§ TASK BRIEF
Retype the data that follows exactly. No pictures belong in the copy.

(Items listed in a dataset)
--

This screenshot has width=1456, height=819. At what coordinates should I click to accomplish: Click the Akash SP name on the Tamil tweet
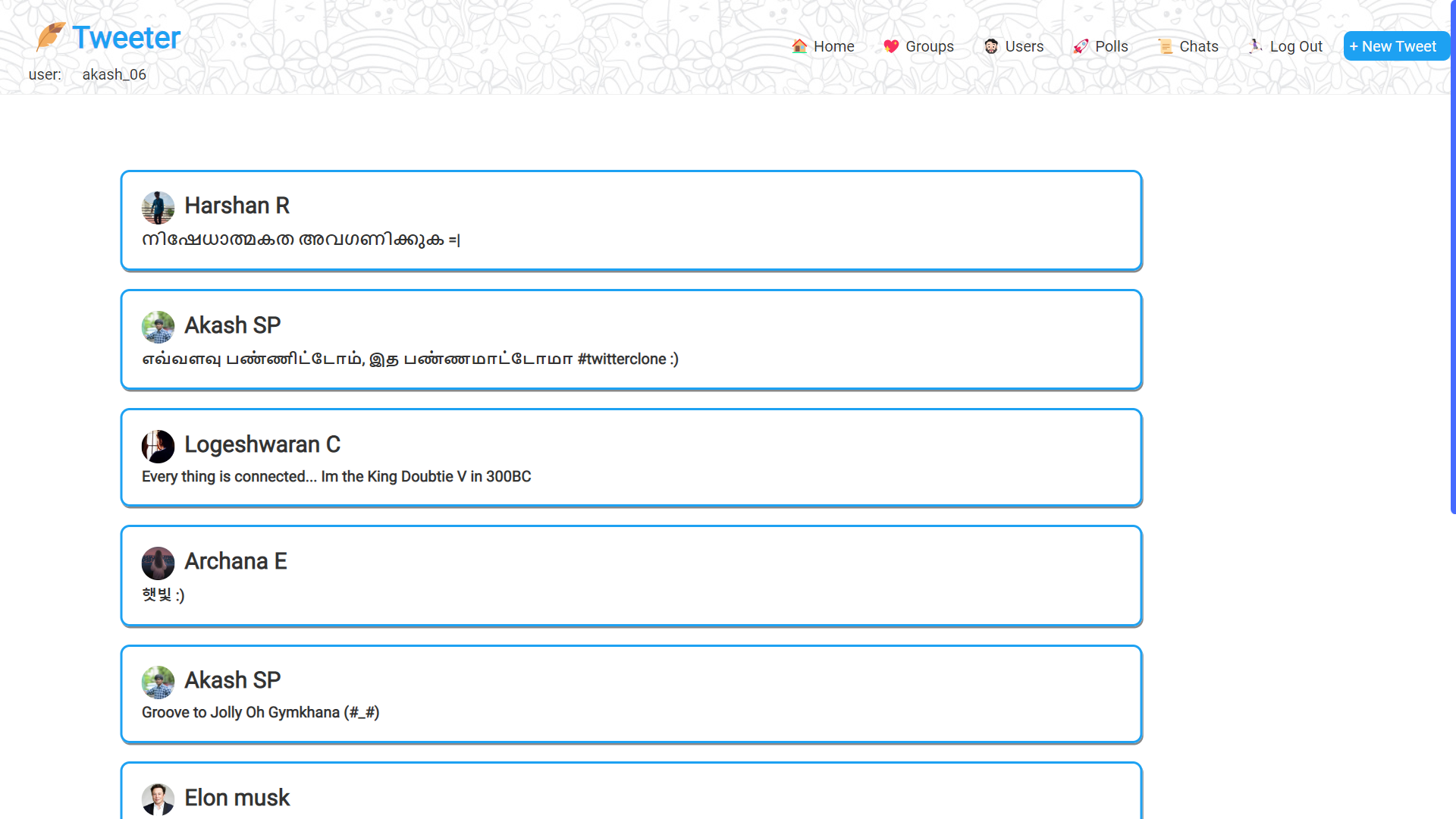pos(232,325)
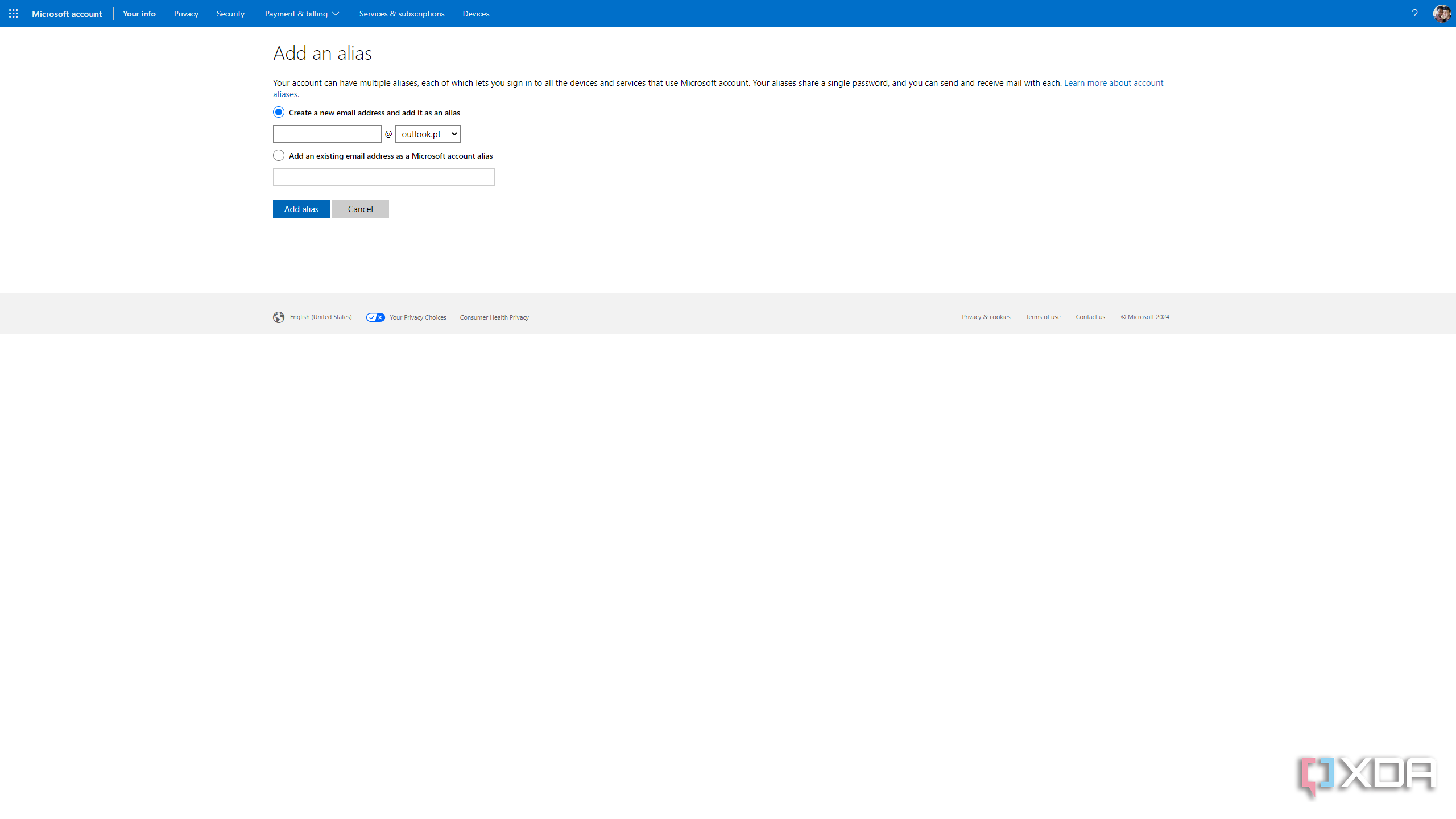Image resolution: width=1456 pixels, height=819 pixels.
Task: Click the account profile picture
Action: 1442,14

--

§ YOUR RESPONSE
This screenshot has width=1456, height=819. At what coordinates should I click to accomplish: Click the Akash SP name on the Tamil tweet
pos(232,325)
Image resolution: width=1456 pixels, height=819 pixels.
Task: Click the account profile picture
Action: 1442,14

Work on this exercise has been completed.